> _Work to complete_
A. In the mailing-list post about DNS, what name does an AAAA query for www.thruway.ny.gov return as a CNAME?
B. Extend the mailing-list post about DNS past its final line.

> _Excerpt to read_
• • • • • • •

Can someone from Amazon please answer.

Jared Mauch jared at puck.nether.net
Sat Aug 27 00:12:44 UTC 2016


My personal favorite broken domain is New York State Thruway folks.

https://ednscomp.isc.org/ednscomp/cb652bc112

If you ask for AAAA of www.thruway.ny.gov it is a CNAME to www.wip.thruway.ny.gov and that
breaks a number of DNS servers and load balancers, eg:

$ host -t aaaa www.wip.thruway.ny.gov
;; reply from unexpected source: 2001:558:100e:4:69:252:66:215#53, expected 2001:558:feed::1#53
;; reply from unexpected source: 2001:558:100e:4:69:252:66:215#53, expected 2001:558:feed::1#53

Waiting for the timeouts to occur or trying to get a robust response via TCP is problematic at best.

DNS works really well despite much of the damage from firewall vendors and ill informed consultants.

- Jared

> On Aug 26, 2016, at 7:54 PM, Josh Reynolds <josh at kyneticwifi.com> wrote:
> 
> Excellent info, thank you Mark.

• • • • • • •

> _Recorded data_
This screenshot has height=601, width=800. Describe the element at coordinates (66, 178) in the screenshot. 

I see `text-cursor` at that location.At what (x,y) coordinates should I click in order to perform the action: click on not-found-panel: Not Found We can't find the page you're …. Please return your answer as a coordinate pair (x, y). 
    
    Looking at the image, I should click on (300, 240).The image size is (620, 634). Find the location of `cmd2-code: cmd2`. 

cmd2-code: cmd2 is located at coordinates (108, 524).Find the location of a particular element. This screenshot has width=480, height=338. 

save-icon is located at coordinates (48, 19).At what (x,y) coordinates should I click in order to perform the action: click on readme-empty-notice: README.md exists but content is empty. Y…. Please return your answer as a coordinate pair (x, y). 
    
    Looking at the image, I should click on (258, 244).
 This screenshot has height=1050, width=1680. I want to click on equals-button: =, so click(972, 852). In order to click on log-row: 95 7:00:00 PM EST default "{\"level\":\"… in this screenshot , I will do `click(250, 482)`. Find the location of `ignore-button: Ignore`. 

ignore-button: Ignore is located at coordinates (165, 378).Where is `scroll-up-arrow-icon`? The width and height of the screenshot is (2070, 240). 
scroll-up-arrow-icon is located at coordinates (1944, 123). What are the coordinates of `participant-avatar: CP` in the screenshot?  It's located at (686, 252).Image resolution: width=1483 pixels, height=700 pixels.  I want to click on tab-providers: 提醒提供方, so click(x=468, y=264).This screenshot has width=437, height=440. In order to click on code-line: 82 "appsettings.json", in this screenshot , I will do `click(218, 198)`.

• • • • • • •

> _Answers per task_
A. www.wip.thruway.ny.gov

B.
> 
> On Aug 26, 2016 6:53 PM, "Mark Andrews" <marka at isc.org> wrote:
> 
>> 
>> In message <CAC6=tfYnPX2pGCNNjaeV+yVENypMFqf02JmD58fgJExQfZku_Q@
>> mail.gmail.com>, Josh Reynolds writes:
>>> 
>>> Just looking at the RFC...
>>> -----
>>> VERSION Indicates the implementation level of the setter. Full
>> conformance
>>> with this specification is indicated by version '0'. Requestors are
>>> encouraged to set this to the lowest implemented level capable of
>>> expressing a transaction, to minimise the responder and network load of
>>> discovering the greatest common implementation level between requestor
>> and
>>> responder. A requestor's version numbering strategy MAY ideally be a
>>> run-time configuration option. If a responder does not implement the
>>> VERSION level of the request, then it MUST respond with RCODE=BADVERS.
>> All
>>> responses MUST be limited in format to the VERSION level of the request,
>>> but the VERSION of each response SHOULD be the highest implementation
>> level
>>> of the responder. In this way, a requestor will learn the implementation
>>> level of a responder as a side effect of every response, including error
>>> responses and including RCODE=BADVERS.
>>> -----
>>> What am I missing, based on your output?
>> 
>> The servers do not RESPOND to EDNS version != 0 queries.  The following
>> sends a EDNS version 1 query and tells dig not to complete the EDNS version
>> negotiation so you can see the BADVERS response.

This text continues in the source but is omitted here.